| ЧТО НУЖНО СДЕЛАТЬ |
Перепишите фрагмент данных, который начинается строкой, содержащей «Check the 60 x 60 x 4 cm filter», и заканчивается строкой, содержащей «pos(175,68)», заменив в нём «Safari» на «Chrome». Остальное оставьте без изменений, а изображения в ответ не включайте.

··· ПРИВЕДЁННЫЕ ДАННЫЕ ···

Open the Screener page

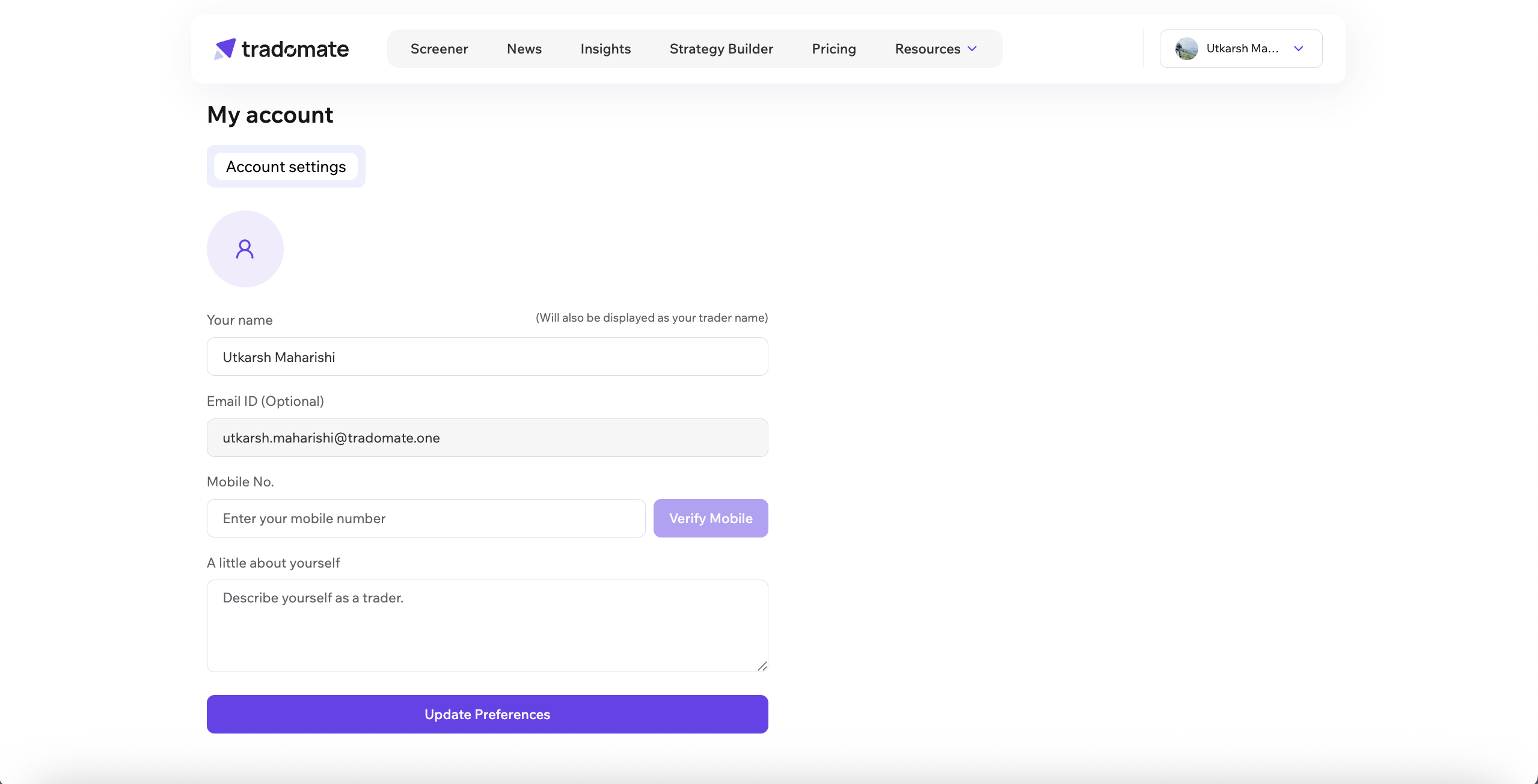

···
··· ПРИВЕДЁННЫЕ ДАННЫЕ ···

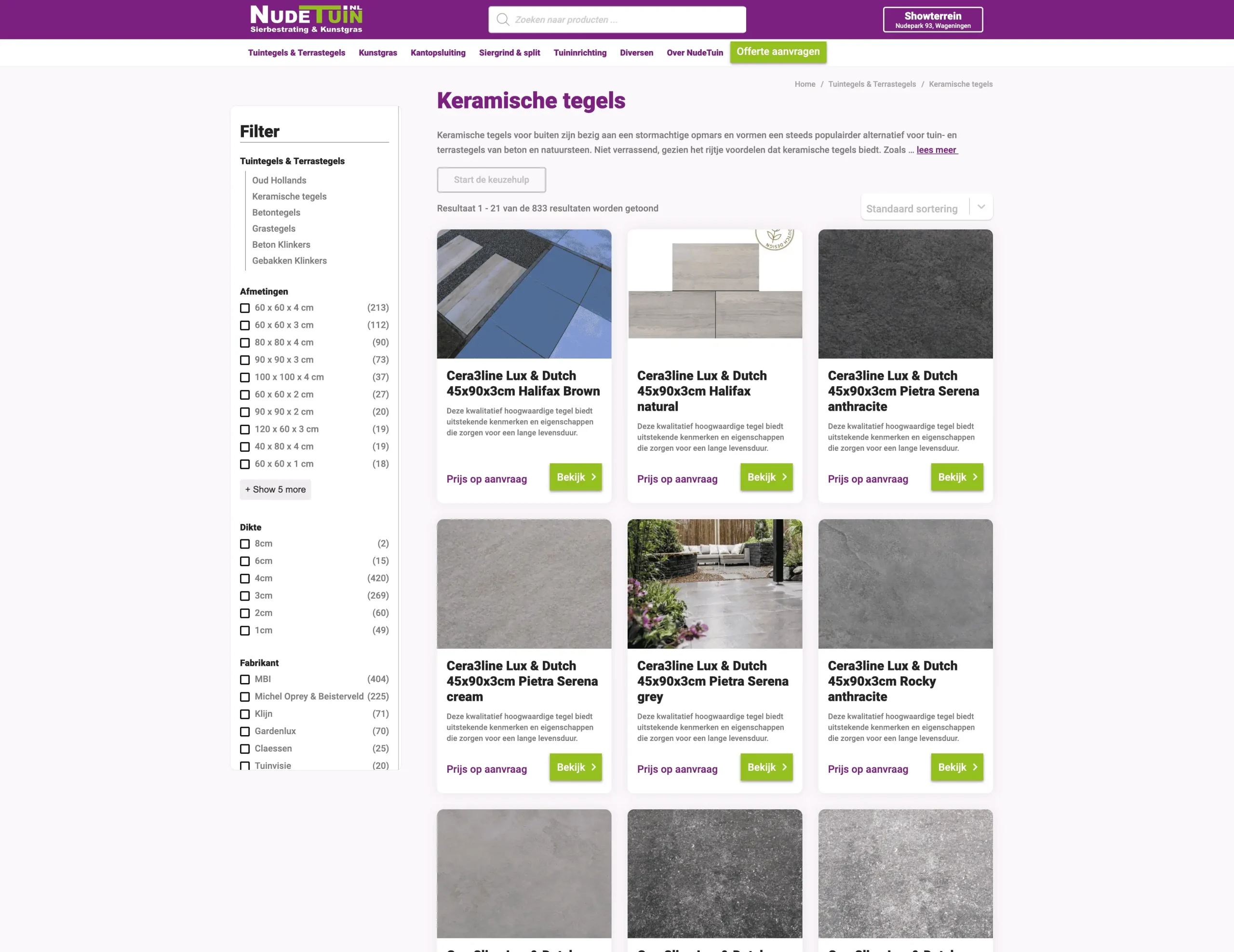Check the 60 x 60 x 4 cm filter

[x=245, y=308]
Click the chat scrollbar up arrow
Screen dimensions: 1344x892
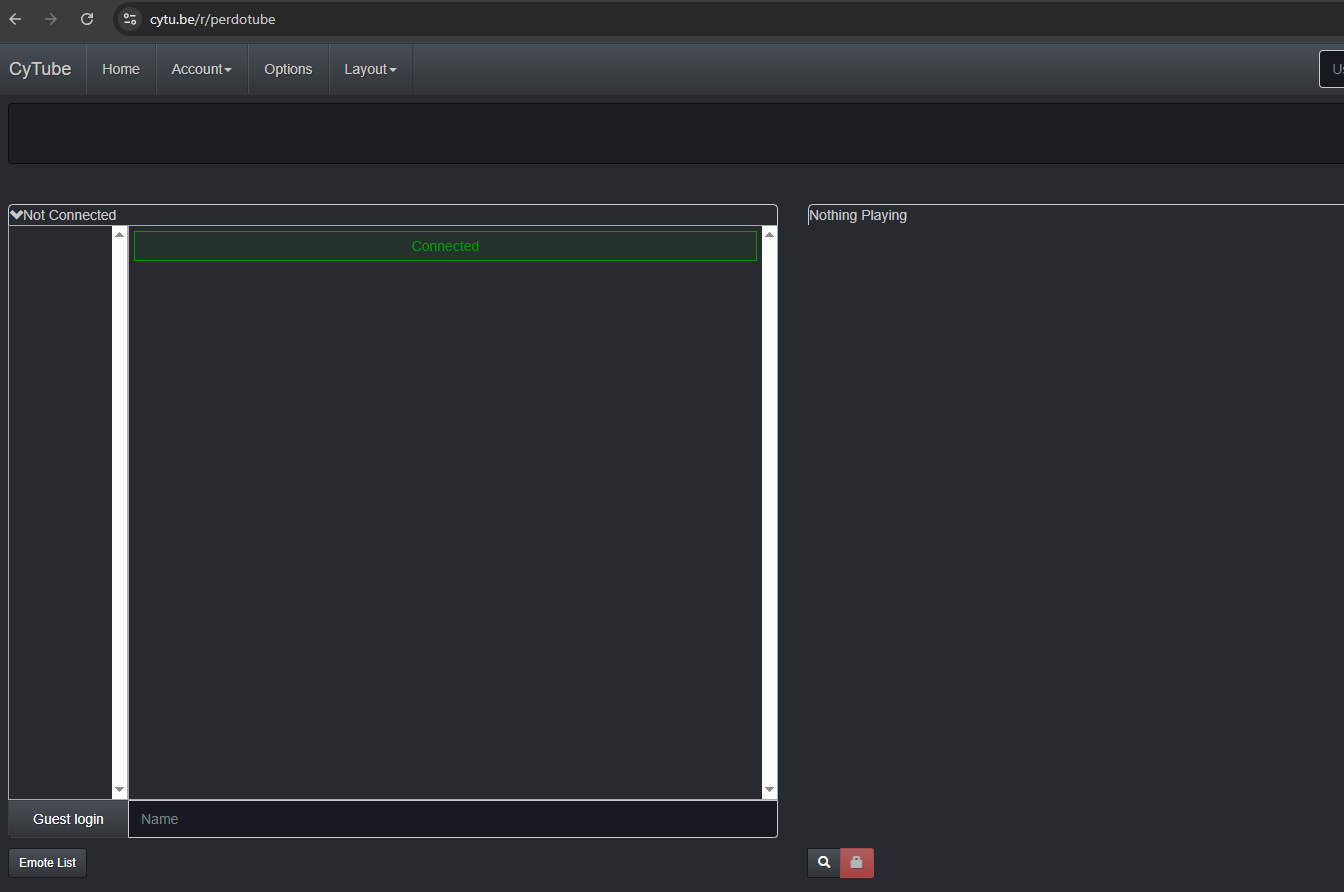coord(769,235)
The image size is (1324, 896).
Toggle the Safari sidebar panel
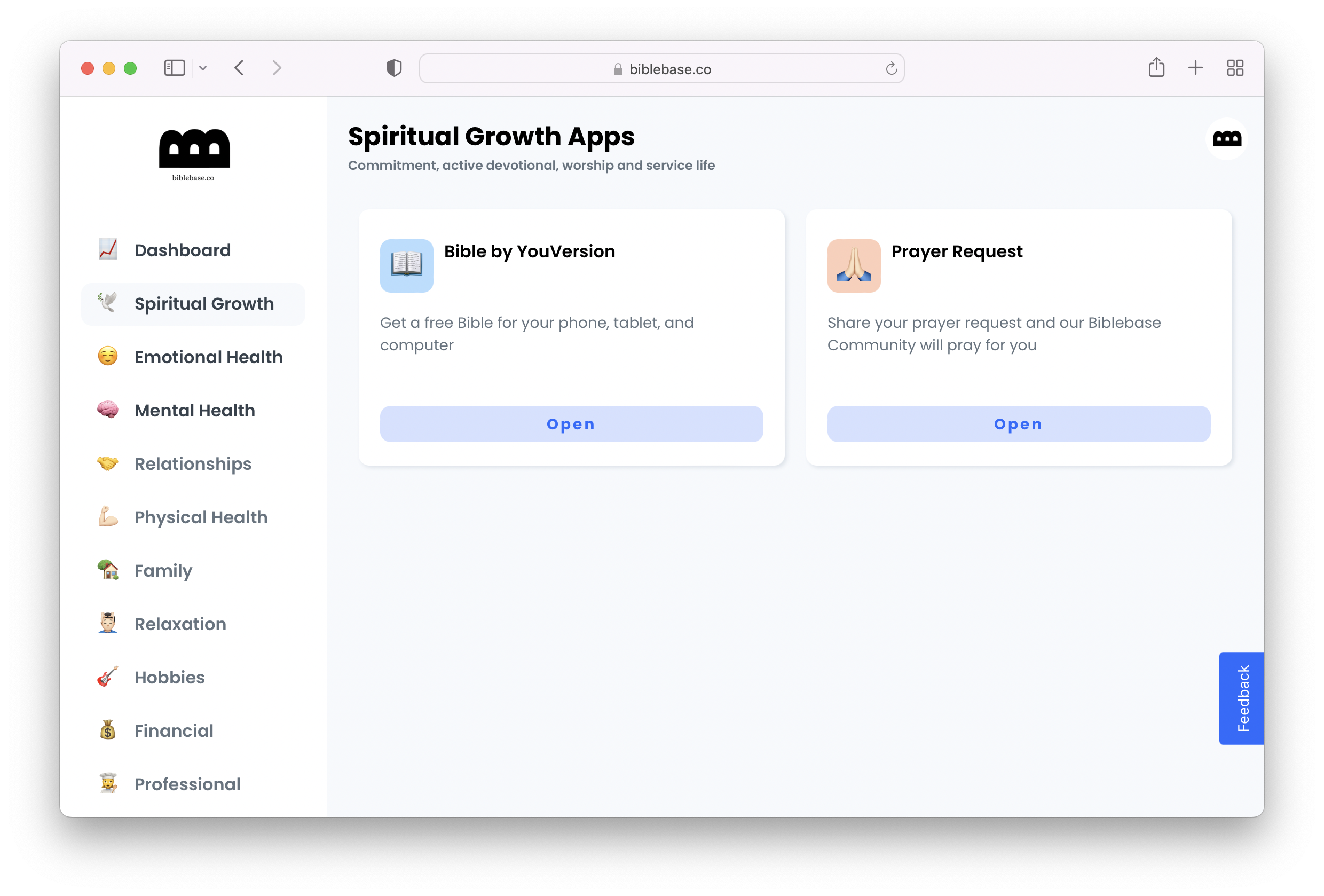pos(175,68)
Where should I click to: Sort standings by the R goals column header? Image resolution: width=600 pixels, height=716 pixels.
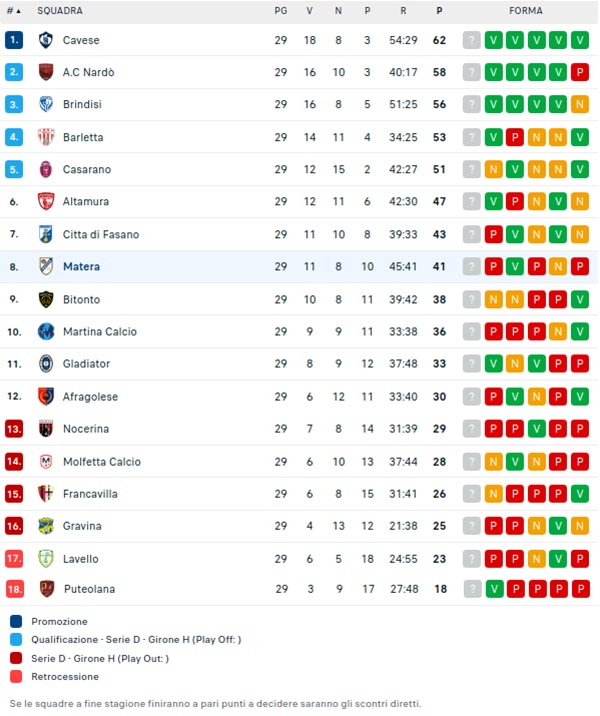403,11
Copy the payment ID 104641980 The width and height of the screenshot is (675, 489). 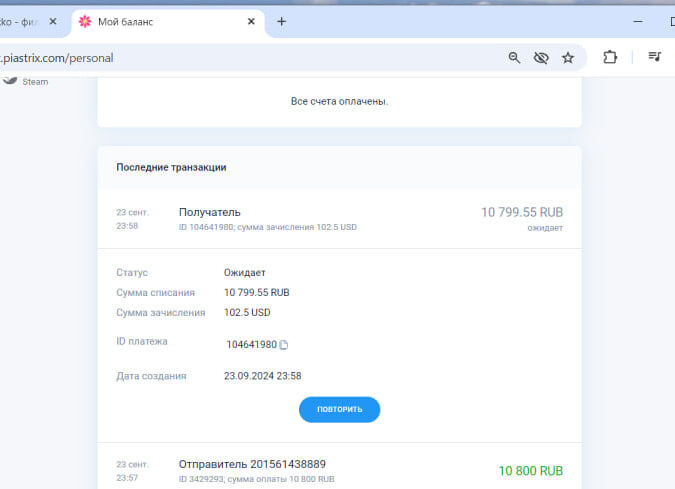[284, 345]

···

| ПРАВИЛЬНЫЙ ОТВЕТ |
Check the 60 x 60 x 4 cm filter

[x=245, y=308]
Click the chat scrollbar up arrow
Screen dimensions: 1344x892
coord(769,235)
The image size is (1324, 896).
Toggle the Chrome sidebar panel
pos(175,68)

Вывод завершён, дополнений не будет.